(Collected data entries)
☆ ☆ ☆ ☆ ☆ ☆ ☆
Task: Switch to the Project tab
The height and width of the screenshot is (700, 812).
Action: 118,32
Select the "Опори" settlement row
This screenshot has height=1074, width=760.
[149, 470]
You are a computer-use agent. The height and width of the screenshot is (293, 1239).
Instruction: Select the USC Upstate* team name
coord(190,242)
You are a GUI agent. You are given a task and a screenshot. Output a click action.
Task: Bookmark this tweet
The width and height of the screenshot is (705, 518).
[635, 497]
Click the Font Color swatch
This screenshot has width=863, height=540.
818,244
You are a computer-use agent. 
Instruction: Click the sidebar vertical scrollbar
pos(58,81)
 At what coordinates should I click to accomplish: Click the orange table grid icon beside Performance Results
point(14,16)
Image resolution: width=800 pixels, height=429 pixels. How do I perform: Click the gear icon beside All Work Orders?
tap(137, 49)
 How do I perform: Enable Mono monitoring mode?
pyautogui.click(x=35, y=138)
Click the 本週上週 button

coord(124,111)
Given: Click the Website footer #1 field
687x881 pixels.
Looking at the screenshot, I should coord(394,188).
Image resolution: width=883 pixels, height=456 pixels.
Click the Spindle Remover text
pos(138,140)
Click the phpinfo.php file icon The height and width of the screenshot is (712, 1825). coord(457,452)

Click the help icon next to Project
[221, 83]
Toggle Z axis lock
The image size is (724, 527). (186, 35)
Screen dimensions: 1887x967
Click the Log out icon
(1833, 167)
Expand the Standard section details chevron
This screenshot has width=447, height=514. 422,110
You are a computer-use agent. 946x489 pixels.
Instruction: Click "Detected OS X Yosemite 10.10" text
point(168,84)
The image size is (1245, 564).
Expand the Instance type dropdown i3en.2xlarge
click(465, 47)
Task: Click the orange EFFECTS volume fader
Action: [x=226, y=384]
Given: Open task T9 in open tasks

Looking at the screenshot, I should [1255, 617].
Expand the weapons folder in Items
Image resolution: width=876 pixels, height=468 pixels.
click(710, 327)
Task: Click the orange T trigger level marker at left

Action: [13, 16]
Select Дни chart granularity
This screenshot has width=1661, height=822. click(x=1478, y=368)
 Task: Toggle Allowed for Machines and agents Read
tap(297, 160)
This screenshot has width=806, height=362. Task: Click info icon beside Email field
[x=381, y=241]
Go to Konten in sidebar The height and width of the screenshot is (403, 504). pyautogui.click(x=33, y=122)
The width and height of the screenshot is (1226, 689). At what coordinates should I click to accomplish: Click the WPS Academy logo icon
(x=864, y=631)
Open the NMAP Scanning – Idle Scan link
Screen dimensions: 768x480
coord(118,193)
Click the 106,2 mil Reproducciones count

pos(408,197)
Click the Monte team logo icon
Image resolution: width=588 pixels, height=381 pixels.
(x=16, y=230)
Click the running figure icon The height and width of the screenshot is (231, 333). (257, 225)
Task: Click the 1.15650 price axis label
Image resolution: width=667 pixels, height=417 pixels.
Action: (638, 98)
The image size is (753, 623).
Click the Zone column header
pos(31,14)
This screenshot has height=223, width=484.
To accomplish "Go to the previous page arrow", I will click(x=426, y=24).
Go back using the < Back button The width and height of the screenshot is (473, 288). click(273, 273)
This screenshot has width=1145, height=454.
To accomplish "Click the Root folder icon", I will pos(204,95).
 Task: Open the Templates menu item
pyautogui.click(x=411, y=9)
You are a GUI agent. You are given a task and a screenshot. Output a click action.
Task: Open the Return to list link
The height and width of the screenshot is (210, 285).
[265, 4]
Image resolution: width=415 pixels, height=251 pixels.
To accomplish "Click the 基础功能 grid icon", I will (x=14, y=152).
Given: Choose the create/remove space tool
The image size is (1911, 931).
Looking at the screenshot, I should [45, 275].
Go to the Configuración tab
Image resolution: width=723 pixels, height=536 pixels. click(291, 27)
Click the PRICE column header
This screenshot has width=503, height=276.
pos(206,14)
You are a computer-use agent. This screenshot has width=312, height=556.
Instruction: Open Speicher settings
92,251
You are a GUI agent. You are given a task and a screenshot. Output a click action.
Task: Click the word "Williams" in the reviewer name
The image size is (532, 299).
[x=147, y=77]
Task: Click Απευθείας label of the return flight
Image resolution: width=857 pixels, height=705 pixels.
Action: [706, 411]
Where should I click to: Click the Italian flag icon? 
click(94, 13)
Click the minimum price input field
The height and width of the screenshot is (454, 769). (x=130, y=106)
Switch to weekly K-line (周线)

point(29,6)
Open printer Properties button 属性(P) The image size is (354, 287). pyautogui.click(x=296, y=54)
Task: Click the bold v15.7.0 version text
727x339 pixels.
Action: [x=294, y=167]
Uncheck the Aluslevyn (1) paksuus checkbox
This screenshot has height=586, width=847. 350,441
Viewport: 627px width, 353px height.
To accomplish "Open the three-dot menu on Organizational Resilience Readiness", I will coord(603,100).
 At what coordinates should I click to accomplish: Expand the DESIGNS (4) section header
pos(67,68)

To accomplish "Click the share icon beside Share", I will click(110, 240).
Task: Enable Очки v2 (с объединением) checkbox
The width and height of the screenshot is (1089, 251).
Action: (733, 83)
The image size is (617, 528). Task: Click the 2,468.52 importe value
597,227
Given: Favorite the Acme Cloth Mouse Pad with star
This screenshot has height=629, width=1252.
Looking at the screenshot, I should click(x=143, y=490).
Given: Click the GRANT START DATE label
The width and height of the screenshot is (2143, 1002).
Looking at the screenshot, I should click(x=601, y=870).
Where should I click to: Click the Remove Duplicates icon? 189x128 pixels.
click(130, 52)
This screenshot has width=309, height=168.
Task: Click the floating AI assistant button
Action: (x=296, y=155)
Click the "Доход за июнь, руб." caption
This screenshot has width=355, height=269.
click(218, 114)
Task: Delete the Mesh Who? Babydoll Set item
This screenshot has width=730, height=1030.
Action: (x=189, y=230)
☆ ☆ ☆ ☆ ☆ ☆ ☆
■ **WORK TO COMPLETE**:
Take exactly the lines from the one containing "Task: Click the word" through the one containing "Viewport: 627px width, 353px height." in the data above, and output them with nothing added.

■ **ANSWER TO THE EXERCISE**:
Task: Click the word "Williams" in the reviewer name
The image size is (532, 299).
[x=147, y=77]
Task: Click Απευθείας label of the return flight
Image resolution: width=857 pixels, height=705 pixels.
Action: [706, 411]
Where should I click to: Click the Italian flag icon? 
click(94, 13)
Click the minimum price input field
The height and width of the screenshot is (454, 769). (x=130, y=106)
Switch to weekly K-line (周线)

point(29,6)
Open printer Properties button 属性(P) The image size is (354, 287). pyautogui.click(x=296, y=54)
Task: Click the bold v15.7.0 version text
727x339 pixels.
Action: [x=294, y=167]
Uncheck the Aluslevyn (1) paksuus checkbox
This screenshot has height=586, width=847. 350,441
Viewport: 627px width, 353px height.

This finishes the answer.